→ TASK: Could you reproduce the part of the listing that starts at the line containing "Given: Click the 3.0.7 version line" and runs through its end, swapping "version line" for "release line" and leaving everything else unchanged? Omit the pictures from your answer.

→ INPUT RECORDS:
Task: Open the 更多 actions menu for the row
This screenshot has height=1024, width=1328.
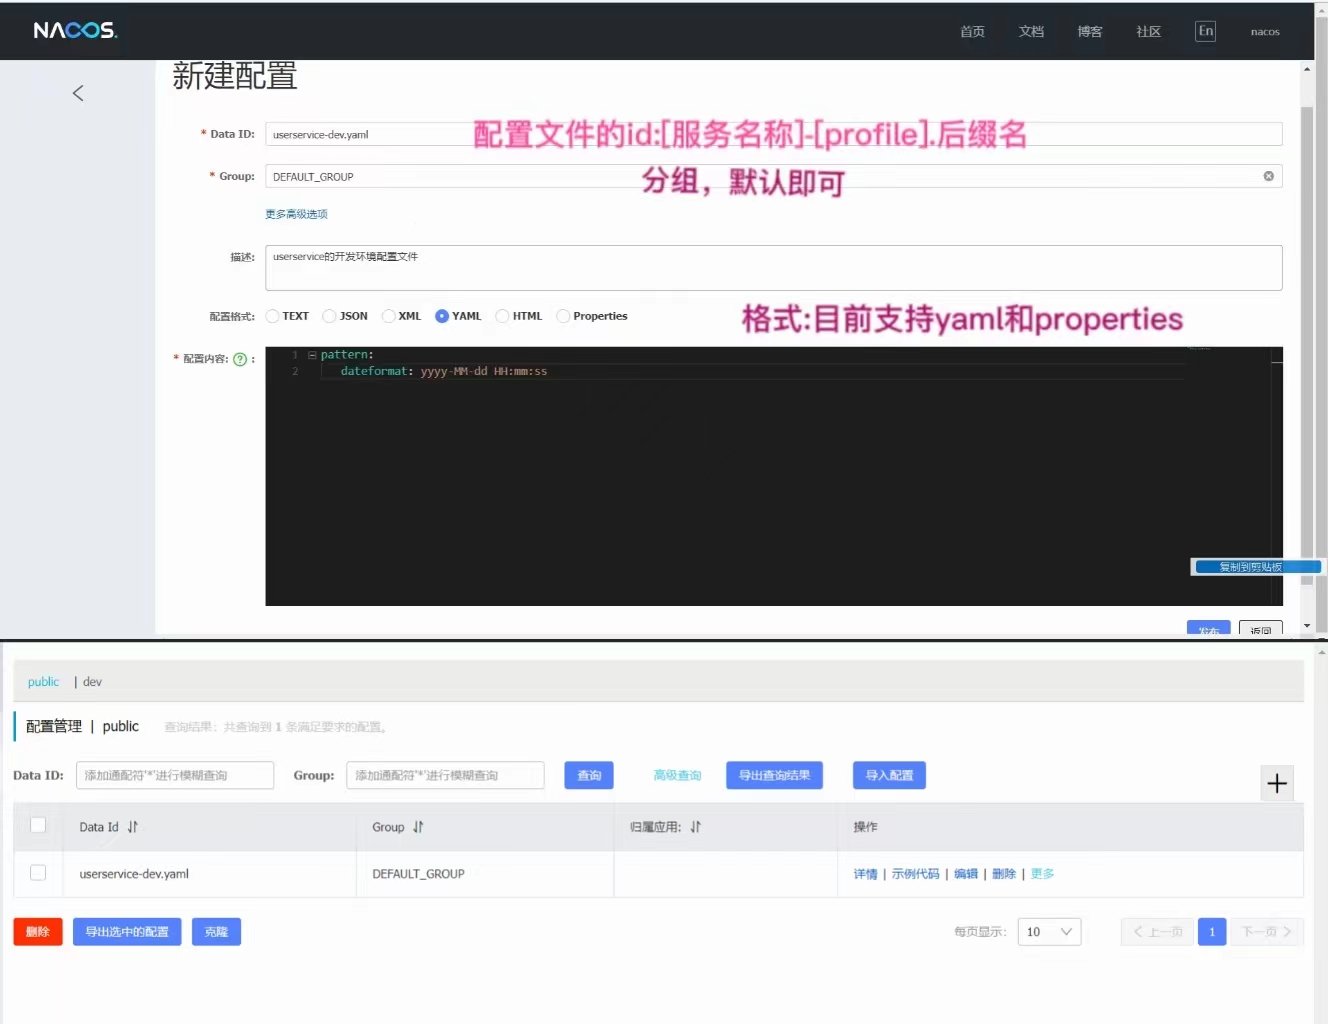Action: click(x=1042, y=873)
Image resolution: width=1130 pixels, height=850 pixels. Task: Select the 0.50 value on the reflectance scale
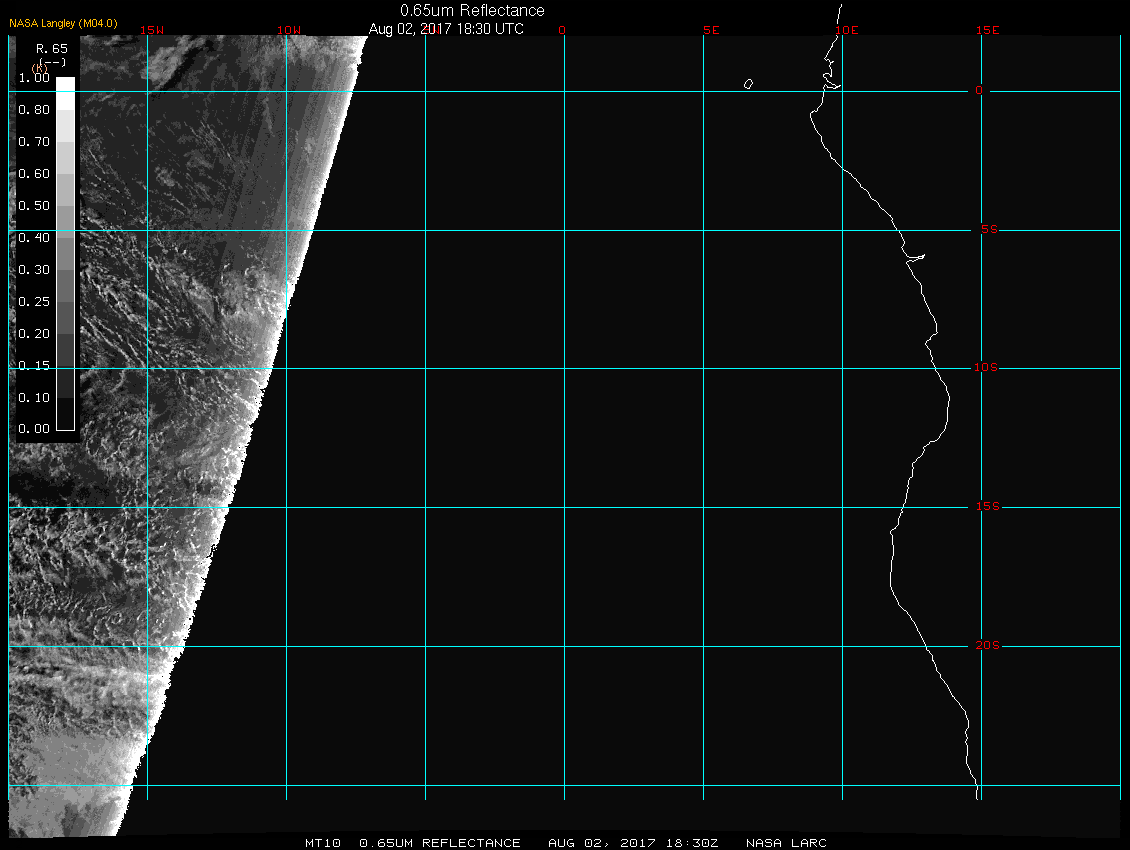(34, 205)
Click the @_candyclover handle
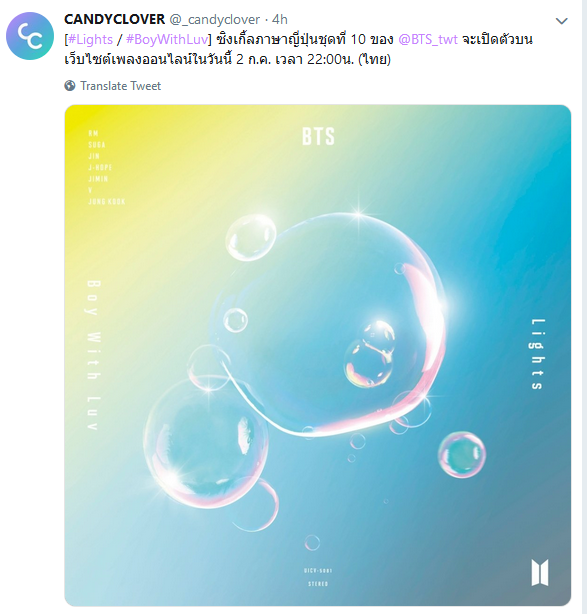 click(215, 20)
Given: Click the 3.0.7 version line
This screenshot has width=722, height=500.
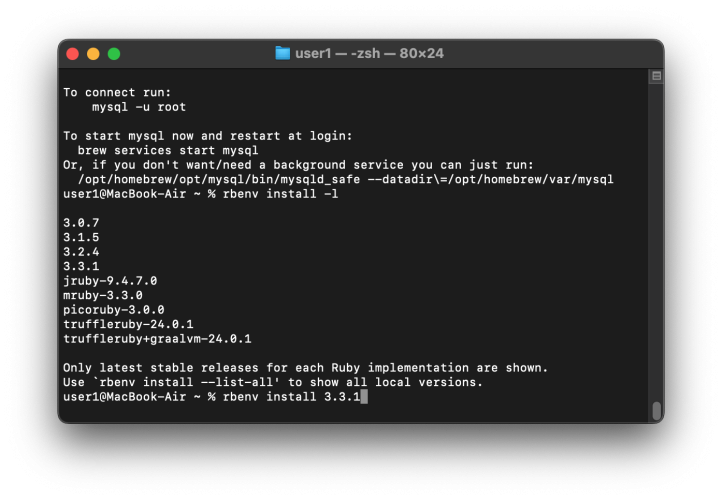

→ WRITTEN ANSWER:
Given: Click the 3.0.7 release line
This screenshot has width=722, height=500.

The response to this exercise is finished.